While waiting for the result of tokenization is performed asynchronously, the token candidates are yielded in a blocking fashion, i.e. every coroutine building on this tokenizer has access to all resulting tokens without interference of other coroutines.

Parameters
  • symbol_stream – The symbol stream to tokenize.

  • partially_annotated (bool) – Whether the input is partially annotated.

Returns

An iterable over tuples of candidates, each candidate being one of the possible tokens for its token position in the iterable. A candidate is a dictionary of the form described in to_dict().

yokome.features.jpn.tokenizer(text, partially_annotated=False)

Tokenize a text using JUMAN++, in a synchronous fashion.

Parameters
  • text (str) – The text to tokenize.

  • partially_annotated (bool) – Whether the input is partially annotated.

Returns

An iterable over tuples of candidates, each candidate being one of the possible tokens for its token position in the iterable.
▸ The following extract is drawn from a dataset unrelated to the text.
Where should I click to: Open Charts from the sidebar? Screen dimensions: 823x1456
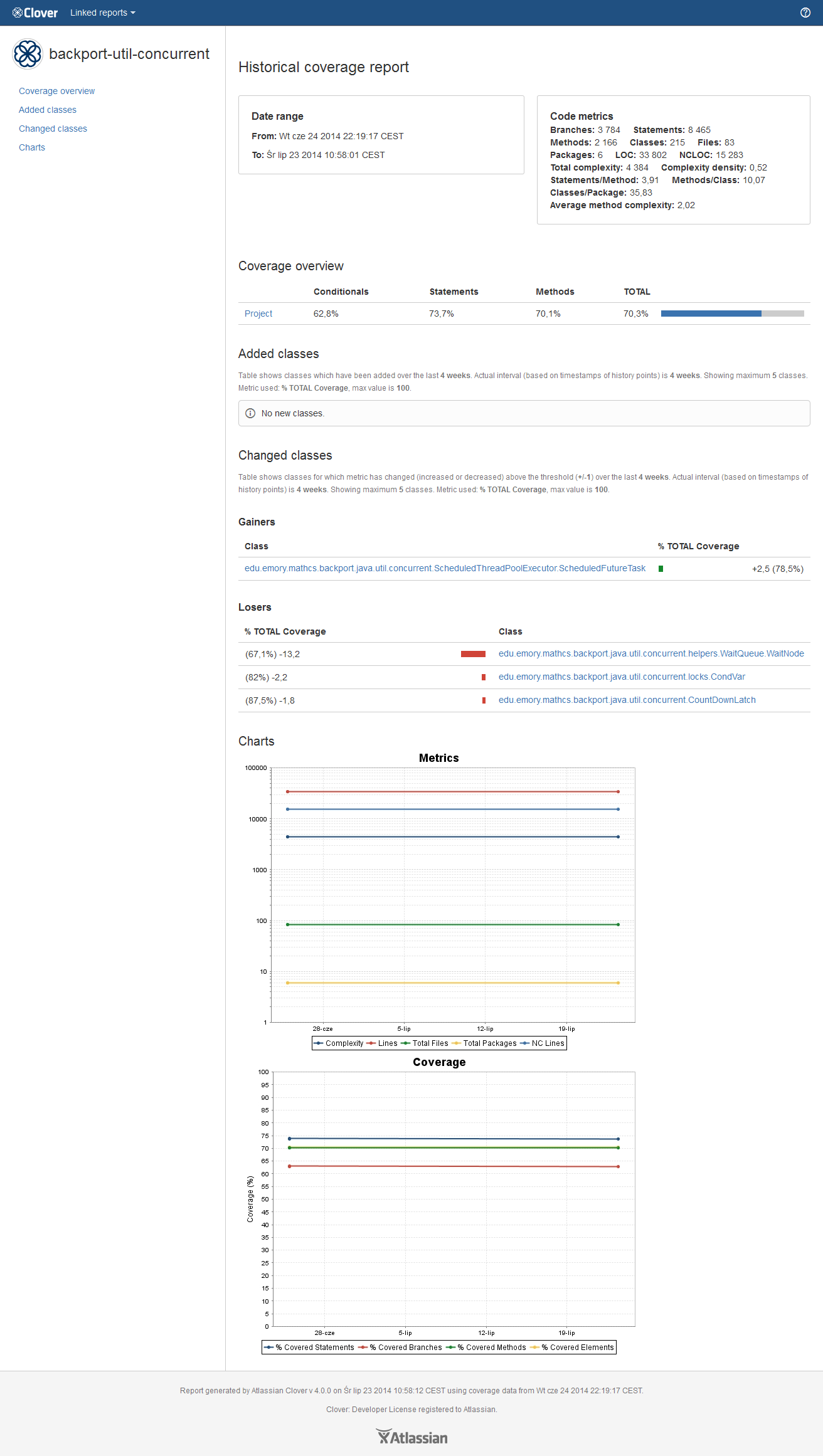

A candidate is a dictionary of the form described in to_dict().

yokome.features.jpn.unsemivoice(char: int) → int

Return the unvoiced version of char.

Parameters

char (int) – A semi-voiced Unicode character to unvoice.

Returns

The Unicode character that is the unvoiced version of char.

yokome.features.jpn.unvoice(char: int) → int

Return the unvoiced version of char.

Parameters

char (int) – A voiced Unicode character to unvoice.

Returns

The Unicode character that is the unvoiced version of char.

yokome.features.jpn.voice(char: int) → int

Return the voiced version of char.

Parameters

char (int) – An unvoiced Unicode character to voice.

Returns

The Unicode character that is the voiced version of char.